- Given request
Convert the listing below into a JSON array of strings, with each line as its own string and blank lines omitted.

- Input data
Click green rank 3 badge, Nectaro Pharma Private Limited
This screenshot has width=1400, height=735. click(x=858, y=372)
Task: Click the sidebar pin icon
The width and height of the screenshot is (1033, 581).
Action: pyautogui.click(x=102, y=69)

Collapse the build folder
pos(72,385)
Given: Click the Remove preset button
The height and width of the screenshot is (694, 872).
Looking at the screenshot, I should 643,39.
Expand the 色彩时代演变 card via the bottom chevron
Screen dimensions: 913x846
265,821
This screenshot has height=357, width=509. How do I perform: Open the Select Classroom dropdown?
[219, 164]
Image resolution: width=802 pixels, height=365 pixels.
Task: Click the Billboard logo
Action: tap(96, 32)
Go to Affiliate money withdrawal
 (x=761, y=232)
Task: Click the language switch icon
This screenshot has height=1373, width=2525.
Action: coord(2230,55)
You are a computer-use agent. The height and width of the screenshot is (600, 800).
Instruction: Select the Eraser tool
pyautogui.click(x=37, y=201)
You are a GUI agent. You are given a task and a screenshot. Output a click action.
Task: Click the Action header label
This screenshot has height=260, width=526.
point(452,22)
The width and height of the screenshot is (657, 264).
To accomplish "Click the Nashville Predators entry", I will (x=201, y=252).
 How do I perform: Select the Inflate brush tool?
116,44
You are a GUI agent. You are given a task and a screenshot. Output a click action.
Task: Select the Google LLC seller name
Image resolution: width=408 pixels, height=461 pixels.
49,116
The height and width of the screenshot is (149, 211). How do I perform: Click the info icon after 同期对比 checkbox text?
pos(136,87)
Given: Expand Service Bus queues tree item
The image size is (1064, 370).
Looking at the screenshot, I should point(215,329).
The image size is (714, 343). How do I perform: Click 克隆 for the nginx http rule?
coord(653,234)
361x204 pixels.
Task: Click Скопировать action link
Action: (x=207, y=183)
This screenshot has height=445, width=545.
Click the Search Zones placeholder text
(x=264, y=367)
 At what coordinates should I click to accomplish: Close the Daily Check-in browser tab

- Answer in full
[
  "Click green rank 3 badge, Nectaro Pharma Private Limited",
  "This screenshot has width=1400, height=735. click(x=858, y=372)",
  "Task: Click the sidebar pin icon",
  "The width and height of the screenshot is (1033, 581).",
  "Action: pyautogui.click(x=102, y=69)",
  "Collapse the build folder",
  "pos(72,385)",
  "Given: Click the Remove preset button",
  "The height and width of the screenshot is (694, 872).",
  "Looking at the screenshot, I should 643,39.",
  "Expand the 色彩时代演变 card via the bottom chevron",
  "Screen dimensions: 913x846",
  "265,821",
  "This screenshot has height=357, width=509. How do I perform: Open the Select Classroom dropdown?",
  "[219, 164]",
  "Image resolution: width=802 pixels, height=365 pixels.",
  "Task: Click the Billboard logo",
  "Action: tap(96, 32)",
  "Go to Affiliate money withdrawal",
  " (x=761, y=232)",
  "Task: Click the language switch icon",
  "This screenshot has height=1373, width=2525.",
  "Action: coord(2230,55)",
  "You are a computer-use agent. The height and width of the screenshot is (600, 800).",
  "Instruction: Select the Eraser tool",
  "pyautogui.click(x=37, y=201)",
  "You are a GUI agent. You are given a task and a screenshot. Output a click action.",
  "Task: Click the Action header label",
  "This screenshot has height=260, width=526.",
  "point(452,22)",
  "The width and height of the screenshot is (657, 264).",
  "To accomplish \"Click the Nashville Predators entry\", I will (x=201, y=252).",
  " How do I perform: Select the Inflate brush tool?",
  "116,44",
  "You are a GUI agent. You are given a task and a screenshot. Output a click action.",
  "Task: Select the Google LLC seller name",
  "Image resolution: width=408 pixels, height=461 pixels.",
  "49,116",
  "The height and width of the screenshot is (149, 211). How do I perform: Click the info icon after 同期对比 checkbox text?",
  "pos(136,87)",
  "Given: Expand Service Bus queues tree item",
  "The image size is (1064, 370).",
  "Looking at the screenshot, I should point(215,329).",
  "The image size is (714, 343). How do I perform: Click 克隆 for the nginx http rule?",
  "coord(653,234)",
  "361x204 pixels.",
  "Task: Click Скопировать action link",
  "Action: (x=207, y=183)",
  "This screenshot has height=445, width=545.",
  "Click the Search Zones placeholder text",
  "(x=264, y=367)",
  " At what coordinates should I click to accomplish: Close the Daily Check-in browser tab"
]